• **Item-finding records**:
- - -

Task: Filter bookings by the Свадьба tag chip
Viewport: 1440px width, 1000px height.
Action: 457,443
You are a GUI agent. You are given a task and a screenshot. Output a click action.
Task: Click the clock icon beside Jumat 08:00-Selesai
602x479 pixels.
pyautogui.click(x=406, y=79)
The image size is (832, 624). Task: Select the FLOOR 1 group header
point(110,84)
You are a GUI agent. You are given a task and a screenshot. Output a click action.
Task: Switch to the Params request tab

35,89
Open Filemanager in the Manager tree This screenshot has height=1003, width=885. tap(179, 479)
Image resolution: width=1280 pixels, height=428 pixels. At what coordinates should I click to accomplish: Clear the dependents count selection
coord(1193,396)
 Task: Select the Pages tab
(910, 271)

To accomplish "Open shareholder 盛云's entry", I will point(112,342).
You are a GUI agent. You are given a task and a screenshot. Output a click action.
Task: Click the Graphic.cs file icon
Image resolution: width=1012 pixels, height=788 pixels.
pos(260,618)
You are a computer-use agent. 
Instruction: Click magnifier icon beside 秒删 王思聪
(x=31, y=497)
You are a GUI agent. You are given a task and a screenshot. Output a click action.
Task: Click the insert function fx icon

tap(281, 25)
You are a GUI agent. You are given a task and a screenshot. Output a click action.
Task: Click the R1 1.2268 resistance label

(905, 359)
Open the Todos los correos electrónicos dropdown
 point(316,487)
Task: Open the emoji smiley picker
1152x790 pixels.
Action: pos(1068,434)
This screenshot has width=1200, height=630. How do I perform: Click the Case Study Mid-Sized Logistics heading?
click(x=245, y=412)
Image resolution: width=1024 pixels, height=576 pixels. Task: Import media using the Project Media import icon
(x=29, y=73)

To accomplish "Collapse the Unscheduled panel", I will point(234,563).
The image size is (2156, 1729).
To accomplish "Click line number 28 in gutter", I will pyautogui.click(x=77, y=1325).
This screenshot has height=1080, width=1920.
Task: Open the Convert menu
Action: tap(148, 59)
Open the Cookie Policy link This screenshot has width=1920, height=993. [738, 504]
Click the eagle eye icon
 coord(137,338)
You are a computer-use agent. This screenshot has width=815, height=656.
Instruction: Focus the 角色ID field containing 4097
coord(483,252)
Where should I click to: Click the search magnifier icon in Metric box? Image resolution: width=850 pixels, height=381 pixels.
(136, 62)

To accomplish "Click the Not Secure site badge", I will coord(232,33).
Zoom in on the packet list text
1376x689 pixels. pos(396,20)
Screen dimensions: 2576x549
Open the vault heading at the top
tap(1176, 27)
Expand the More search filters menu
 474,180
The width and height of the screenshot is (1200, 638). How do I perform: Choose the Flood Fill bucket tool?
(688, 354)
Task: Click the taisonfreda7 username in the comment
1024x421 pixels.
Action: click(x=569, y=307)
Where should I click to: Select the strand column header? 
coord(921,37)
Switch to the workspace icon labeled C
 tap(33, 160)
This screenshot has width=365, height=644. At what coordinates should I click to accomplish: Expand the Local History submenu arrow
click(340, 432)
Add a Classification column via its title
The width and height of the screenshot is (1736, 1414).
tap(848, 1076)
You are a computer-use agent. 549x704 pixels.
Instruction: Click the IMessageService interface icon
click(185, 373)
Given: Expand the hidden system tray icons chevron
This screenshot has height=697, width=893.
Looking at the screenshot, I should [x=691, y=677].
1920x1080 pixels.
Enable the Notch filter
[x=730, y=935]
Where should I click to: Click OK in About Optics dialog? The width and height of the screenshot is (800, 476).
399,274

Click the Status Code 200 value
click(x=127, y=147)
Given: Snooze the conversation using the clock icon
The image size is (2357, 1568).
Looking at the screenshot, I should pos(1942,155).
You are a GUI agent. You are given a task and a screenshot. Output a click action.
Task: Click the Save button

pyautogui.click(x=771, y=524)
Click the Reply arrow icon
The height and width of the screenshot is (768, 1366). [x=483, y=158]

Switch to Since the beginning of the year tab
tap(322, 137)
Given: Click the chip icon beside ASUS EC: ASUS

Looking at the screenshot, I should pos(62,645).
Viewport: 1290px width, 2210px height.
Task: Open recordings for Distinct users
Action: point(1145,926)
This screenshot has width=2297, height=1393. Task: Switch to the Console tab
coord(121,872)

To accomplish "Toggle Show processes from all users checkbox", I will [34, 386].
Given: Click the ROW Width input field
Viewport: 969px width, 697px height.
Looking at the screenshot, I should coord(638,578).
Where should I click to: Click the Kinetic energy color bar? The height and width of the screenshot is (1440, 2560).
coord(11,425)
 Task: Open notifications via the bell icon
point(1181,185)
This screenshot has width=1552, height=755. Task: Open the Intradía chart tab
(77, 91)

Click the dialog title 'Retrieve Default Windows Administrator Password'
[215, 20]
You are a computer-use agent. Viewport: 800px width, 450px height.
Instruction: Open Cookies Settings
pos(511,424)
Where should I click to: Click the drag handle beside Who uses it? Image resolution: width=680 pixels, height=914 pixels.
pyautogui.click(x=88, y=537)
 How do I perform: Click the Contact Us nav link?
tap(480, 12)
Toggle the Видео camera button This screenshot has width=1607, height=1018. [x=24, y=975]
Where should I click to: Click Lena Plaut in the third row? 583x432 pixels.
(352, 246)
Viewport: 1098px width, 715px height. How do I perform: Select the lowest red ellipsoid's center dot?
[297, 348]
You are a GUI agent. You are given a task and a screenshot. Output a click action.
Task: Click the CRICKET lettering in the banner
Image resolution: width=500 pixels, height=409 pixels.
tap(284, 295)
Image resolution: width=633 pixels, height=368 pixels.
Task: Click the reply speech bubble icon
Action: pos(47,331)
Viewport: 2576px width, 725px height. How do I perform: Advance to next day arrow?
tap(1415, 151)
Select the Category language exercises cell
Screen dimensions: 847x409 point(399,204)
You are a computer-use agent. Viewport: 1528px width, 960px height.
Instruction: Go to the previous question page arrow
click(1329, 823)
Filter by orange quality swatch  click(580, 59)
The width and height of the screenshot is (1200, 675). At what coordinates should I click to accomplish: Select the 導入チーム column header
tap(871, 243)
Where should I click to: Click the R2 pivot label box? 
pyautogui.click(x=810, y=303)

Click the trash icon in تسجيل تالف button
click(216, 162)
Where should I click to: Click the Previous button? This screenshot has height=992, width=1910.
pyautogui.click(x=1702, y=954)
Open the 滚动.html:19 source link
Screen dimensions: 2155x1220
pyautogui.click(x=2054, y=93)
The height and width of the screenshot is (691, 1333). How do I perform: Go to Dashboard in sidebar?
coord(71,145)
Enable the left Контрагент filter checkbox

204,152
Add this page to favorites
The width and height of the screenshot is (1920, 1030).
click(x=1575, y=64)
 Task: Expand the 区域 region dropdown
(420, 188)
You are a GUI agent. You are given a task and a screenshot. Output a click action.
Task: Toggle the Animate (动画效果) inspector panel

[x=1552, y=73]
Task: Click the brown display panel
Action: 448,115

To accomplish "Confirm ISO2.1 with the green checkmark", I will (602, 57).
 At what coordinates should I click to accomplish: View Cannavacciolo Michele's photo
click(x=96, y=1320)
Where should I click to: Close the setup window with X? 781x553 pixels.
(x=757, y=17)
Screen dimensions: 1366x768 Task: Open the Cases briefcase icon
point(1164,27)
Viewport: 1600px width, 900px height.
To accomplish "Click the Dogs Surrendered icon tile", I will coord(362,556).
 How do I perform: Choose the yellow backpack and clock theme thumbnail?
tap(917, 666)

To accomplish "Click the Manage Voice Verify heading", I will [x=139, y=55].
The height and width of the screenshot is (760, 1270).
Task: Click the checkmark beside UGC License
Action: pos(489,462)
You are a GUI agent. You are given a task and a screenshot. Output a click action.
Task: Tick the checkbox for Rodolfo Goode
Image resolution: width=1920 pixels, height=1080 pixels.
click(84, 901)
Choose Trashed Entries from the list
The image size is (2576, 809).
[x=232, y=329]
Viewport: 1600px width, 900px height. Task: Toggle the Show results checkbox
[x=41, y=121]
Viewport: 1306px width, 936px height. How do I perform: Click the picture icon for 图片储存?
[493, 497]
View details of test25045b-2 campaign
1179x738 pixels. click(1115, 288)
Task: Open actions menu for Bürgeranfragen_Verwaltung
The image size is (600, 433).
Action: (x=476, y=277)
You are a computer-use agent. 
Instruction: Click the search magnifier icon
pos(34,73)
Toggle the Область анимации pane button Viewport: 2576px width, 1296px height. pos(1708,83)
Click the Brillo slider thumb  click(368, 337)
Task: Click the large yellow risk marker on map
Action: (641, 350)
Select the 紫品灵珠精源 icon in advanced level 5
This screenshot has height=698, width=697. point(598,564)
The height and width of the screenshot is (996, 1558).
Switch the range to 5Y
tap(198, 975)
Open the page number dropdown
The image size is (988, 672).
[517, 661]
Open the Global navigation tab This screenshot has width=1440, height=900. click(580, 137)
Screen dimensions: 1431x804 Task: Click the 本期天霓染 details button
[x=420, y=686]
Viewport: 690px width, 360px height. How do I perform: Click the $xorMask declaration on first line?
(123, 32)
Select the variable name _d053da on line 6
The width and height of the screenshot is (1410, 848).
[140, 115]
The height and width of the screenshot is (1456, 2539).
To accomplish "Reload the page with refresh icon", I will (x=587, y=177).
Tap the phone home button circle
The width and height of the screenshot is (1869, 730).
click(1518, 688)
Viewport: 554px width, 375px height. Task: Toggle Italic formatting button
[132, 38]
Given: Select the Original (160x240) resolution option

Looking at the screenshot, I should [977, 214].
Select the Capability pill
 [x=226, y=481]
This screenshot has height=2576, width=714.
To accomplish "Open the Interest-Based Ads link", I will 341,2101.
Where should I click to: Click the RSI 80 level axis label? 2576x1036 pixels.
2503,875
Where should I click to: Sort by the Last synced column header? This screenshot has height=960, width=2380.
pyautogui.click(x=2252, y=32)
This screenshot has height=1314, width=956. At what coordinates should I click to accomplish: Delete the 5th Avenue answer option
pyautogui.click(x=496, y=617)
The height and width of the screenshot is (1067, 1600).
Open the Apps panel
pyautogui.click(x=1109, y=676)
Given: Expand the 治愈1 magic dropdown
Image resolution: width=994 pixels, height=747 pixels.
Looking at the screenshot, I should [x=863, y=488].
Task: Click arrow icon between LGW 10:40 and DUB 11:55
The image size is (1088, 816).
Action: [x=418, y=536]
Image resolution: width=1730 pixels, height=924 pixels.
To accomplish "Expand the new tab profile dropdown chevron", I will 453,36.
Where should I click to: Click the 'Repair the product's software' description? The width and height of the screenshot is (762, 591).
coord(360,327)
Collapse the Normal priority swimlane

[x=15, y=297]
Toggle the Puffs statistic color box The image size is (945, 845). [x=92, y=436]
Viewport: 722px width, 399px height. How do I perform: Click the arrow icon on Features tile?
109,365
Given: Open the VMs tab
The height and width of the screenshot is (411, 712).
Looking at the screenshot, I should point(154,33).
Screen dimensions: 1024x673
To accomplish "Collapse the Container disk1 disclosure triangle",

- - -

• **Your objective**: Rewrite the material from its start through the line holding "Action: 457,443", inclusive, as a two-column CSV with the columns input and output. Give one row for each text and its answer, with each in a single quoted field and line breaks replaced by spaces.

• **Written response**:
input,output
"Task: Filter bookings by the Свадьба tag chip Viewport: 1440px width, 1000px height.","Action: 457,443"